Raimondo venne in Spagna con Carlo Magno per la conquista dalla Catalogna e per i servigi resi, il Sovrano lo nominò visconte della città di Cardona.

I suoi discendenti presero il nome di Cardona e acquistarono altri feudi come la baronia di Tora, di Castelfollit, di Riobrig, di Odera ecc.

La famiglia Cardona s'imparentò nei secoli con le migliori famiglie reali di Spagna compresi gli Aragonesi; diede anche eminenti vescovi alla Chiesa.

Nella prima metà del 1400 un ramo di questa famiglia si trasferì in Sicilia con gli Aragonesi. Antonio Cardona dal 1416 al 1420 fu Vicerè dell'Isola, mentre suo fratello Pietro ebbe dal Re Alfonso d'Aragona il contado di Collesano.

Antonio fu anche Maestro Giustiziere del Regno dal 1451 al 1452, Connestabile, Conte di Caltabellotta e Gran Cancelliere.

Suo figlio Alfonso ebbe la contea di Reggio nel 1439 dal Re Alfonso d'Aragona, fu Maestro Giustiziere del Regno e sposò Caterina Peralta erede di tutti i beni dei Peralta sia materni che paterni.

Tutti i feudi di Chiusa, Calatamairo, Burgio, Trappeto e Contessa passarono cosi alla famiglia Cardona.

Alfonso mori nel 1452 e gli successe il figlio che acquistò la terra di Giuliana da Giulia Agliata, moglie di Carlo Aragona, nel 1502.

Alfonso de Cardona Sallucio Peralta loro figlio sposò Beatrice Branciforti vedova del barone di Ferla, Francesco Moncada e fu investito della signoria delle terre di Chiusa.

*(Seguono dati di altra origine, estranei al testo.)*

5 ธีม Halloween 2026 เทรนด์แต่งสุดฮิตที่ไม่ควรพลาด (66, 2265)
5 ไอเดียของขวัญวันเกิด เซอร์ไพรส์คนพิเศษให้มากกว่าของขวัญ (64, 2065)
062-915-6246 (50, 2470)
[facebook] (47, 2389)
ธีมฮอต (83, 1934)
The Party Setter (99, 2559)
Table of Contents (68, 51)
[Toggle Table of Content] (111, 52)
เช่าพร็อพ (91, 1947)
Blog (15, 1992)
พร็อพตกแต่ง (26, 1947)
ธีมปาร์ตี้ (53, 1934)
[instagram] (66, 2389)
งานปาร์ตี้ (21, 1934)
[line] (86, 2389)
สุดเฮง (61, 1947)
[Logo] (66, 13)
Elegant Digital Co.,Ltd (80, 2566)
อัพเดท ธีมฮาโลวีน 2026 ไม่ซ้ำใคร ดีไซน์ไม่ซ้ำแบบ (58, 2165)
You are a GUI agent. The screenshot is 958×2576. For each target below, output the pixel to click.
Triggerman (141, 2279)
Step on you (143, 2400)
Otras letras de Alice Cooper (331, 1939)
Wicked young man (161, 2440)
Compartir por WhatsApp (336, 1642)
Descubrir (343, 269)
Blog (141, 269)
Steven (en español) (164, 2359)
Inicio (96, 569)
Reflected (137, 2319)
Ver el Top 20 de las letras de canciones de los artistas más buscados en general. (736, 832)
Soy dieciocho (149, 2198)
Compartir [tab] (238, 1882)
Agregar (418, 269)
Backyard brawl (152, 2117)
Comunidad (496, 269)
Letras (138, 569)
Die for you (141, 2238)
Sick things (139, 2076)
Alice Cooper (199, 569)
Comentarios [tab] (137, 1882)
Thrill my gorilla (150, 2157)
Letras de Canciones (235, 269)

Alfonso Cardona fu anche nominato Presidente del Regno dal Viceré Ferdinando Gonzaga, che doveva allontanarsi temporaneamente dalla Sicilia.

Alfonso fece erigere a Chiusa il Convento annesso alla Chiesa di S. Domenico come risulta dalla donazione del 7 febbraio del 1544 presso il notaio Pietro Stabile.

Questo convento oggi è divenuto oggi il Palazzo Municipale mentre la Chiesa di S. Domenico è stata prima trasformata in Cinema Comunale e nel 1972 demolita per far posto all'Ambulatorio Comunale.

Alla morte di Alfonso nel 1547 l'imperatore Carlo V conferì l'investitura del marchesato di Giuliana e della contesa di Chiusa, del feudo di Calatamauro e di altre terre in Val di Mazara alla figlia primogenita di Alfonso, donna Diana Cardona Sallucio Peralta.

Alla morte di Diana sorse una causa tra Caterina Cardona Peralta Sclafani e Pietro Luna per il possesso della Contea di Chiusa, il marchesato di Giuliana, le terre di Burgio e il feudo di Calatamauro.

Quest'atto fu sottoscritto dal noto giurista Ramundus Ramundectus "advocatus in causa".